Artificial Intelligence and Machine Learning Fundamentals
Learn to develop real-world applications powered by the latest advances in intelligent systems
Description
Machine learning and neural networks are fast becoming pillars on which you can build intelligent applications. The course will begin by introducing you to Python and discussing using AI search algorithms. You will learn math-heavy topics, such as regression and classification, illustrated by Python examples.

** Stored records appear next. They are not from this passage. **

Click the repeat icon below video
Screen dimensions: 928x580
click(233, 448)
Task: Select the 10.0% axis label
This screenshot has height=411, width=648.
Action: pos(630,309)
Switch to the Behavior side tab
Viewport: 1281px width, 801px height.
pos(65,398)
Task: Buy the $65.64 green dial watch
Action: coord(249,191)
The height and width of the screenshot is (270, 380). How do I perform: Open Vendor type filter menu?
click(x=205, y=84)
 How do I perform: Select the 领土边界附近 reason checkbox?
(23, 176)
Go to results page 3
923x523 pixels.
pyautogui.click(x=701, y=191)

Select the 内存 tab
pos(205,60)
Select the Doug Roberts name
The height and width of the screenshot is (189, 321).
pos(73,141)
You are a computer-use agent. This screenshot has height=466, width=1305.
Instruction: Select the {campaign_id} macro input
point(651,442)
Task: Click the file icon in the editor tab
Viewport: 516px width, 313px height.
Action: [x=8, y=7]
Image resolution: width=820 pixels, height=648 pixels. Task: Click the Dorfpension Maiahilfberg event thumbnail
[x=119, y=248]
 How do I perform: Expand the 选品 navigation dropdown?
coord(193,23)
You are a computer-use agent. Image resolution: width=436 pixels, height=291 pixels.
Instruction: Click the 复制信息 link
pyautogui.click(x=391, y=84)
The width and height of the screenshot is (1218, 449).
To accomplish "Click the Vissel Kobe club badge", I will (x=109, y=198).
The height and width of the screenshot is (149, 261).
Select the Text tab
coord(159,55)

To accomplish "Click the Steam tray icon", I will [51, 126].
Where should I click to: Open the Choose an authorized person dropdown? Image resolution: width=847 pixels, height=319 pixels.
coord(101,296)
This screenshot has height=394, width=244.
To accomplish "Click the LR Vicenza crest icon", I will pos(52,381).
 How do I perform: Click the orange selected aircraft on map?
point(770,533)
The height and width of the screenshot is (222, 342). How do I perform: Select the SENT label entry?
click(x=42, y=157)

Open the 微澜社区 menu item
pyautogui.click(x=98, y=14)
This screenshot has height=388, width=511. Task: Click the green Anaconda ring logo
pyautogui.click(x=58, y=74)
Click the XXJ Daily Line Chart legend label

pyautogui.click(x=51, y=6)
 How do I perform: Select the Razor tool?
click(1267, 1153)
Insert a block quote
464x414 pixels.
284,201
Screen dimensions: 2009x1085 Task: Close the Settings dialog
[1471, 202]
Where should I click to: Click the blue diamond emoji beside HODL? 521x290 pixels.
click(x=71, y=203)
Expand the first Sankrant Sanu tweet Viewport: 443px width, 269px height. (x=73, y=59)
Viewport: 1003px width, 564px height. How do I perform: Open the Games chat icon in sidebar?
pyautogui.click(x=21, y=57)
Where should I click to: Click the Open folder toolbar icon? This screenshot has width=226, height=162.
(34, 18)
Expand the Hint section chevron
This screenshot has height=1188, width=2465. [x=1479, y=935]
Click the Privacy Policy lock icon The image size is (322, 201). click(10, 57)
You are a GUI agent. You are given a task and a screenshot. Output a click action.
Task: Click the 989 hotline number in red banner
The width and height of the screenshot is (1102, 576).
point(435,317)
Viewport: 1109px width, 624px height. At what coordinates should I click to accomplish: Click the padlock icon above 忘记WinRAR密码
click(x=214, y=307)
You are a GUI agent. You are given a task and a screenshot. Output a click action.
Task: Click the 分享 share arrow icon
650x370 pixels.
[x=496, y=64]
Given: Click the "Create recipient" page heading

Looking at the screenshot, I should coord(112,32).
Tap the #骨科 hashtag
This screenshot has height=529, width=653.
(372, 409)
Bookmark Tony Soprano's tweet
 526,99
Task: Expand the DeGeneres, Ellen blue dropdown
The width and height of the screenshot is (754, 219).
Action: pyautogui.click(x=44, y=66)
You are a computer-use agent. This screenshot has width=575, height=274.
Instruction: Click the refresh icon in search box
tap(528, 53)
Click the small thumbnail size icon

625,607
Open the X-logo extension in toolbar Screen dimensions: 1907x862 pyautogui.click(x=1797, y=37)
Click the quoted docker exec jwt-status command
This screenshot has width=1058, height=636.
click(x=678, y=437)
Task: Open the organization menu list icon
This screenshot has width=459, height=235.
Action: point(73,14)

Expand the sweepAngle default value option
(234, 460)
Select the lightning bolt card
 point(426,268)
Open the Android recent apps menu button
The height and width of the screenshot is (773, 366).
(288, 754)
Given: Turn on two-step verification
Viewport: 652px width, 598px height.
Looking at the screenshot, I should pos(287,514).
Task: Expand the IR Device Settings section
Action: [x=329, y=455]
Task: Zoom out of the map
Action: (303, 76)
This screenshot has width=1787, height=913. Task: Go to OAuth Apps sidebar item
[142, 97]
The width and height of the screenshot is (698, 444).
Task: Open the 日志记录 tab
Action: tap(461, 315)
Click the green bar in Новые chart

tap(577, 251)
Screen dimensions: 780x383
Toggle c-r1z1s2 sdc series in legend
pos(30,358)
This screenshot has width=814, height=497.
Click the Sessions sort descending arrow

You will then progress on to advanced AI techniques and concepts, and work on real-life data sets to form decision trees and clusters. You will be introduced to neural networks, which is a powerful tool benefiting from Moore's law applied on 21st-century computing power. By the end of this course, you will feel confident and look forward to building your own AI applications with your newly-acquired skills!
About the Author
Zsolt Nagy is an engineering manager in an ad tech company heavy on data science. After acquiring his MSc in inference on ontologies, he used AI mainly for analyzing online poker strategies to aid professional poker players in decision making. After the poker boom ended, he put extra effort into building a T-shaped profile in leadership and software engineering.
What You Will Learn!
- Understand the importance, principles, and fields of AI
- Learn to implement basic artificial intelligence concepts with Python
- Apply regression and classification concepts to real-world problems
- Perform predictive analysis using decision trees and random forests
- Perform clustering using the k-means and mean shift algorithms
- Understand the fundamentals of deep learning via practical examples
Who Should Attend!
- This course is ideal for software developers and data scientists, who want to enrich their projects with machine learning.